EXERCISE REQUIREMENTS:
Transcribe the passage of therapists' quotes on connecting with young clients remotely, starting with "- Christopher Armentrout" and going on through "the present moment!".

EXCERPTED PASSAGE:

This helps add a sense of safety (to visibly see the room) which adds to trust. It helps them get a sense of our personality if we decorate, and a sense of familiarity if the environment is consistent week to week.”
- Christopher Armentrout
Child & Adolescent Therapist, Cedar Tree Counseling
“It’s important to find ways to connect and one of the ways I do this is by finding shared connection points. For example, I’ll often ask a client to show me a video game they enjoy or where they get their online school work completed because it’s essential to understand what’s important to the client in their life in the present moment!
It opens new avenues for conversation and feeling a little more connected in our remote world.”
- Lisa Dion
Founder & President|LPC, RPT-S| Synergetic Play Therapy Institute
“The ability of the therapist to self-regulate and co-regulate the child. Choosing activities and finding ways to create meaningful interventions that are based on the child’s highest interests for maximum engagement.”
- Andrea Bushala
Child Therapist|MSW, LCSW, RPT|Healing Space Therapy
“I’ve found that a strong alliance and pre-family sessions work with parents is the best way forward with younger children. Parents need to be prepared to be the co-therapist, not just another person in the room. And the more they understand about what and why you are doing things, the more they can be present for their child in session.”

DATA BELOW:
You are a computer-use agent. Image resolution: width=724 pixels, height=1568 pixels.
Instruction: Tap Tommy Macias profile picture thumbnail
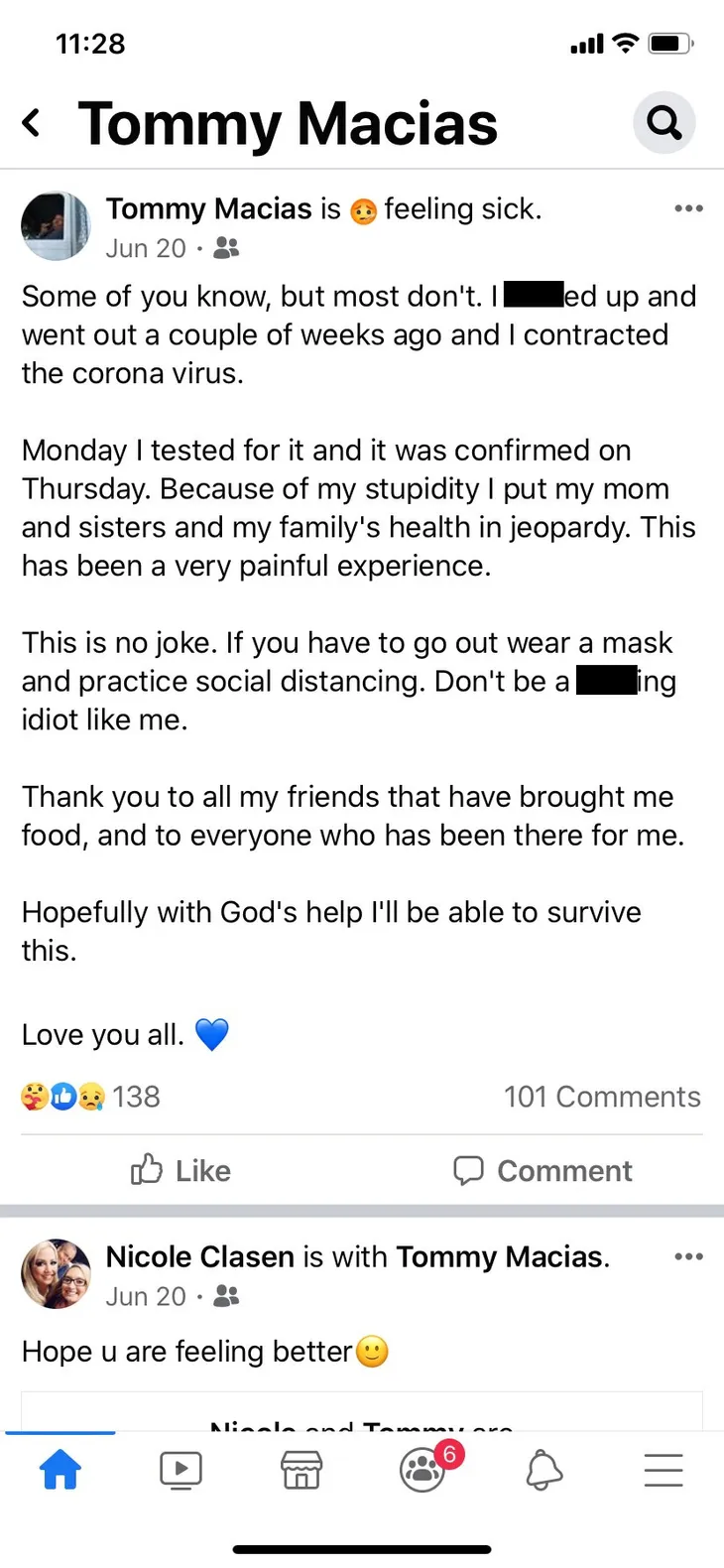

YOUR RESPONSE:
- Christopher Armentrout
Child & Adolescent Therapist, Cedar Tree Counseling
“It’s important to find ways to connect and one of the ways I do this is by finding shared connection points. For example, I’ll often ask a client to show me a video game they enjoy or where they get their online school work completed because it’s essential to understand what’s important to the client in their life in the present moment!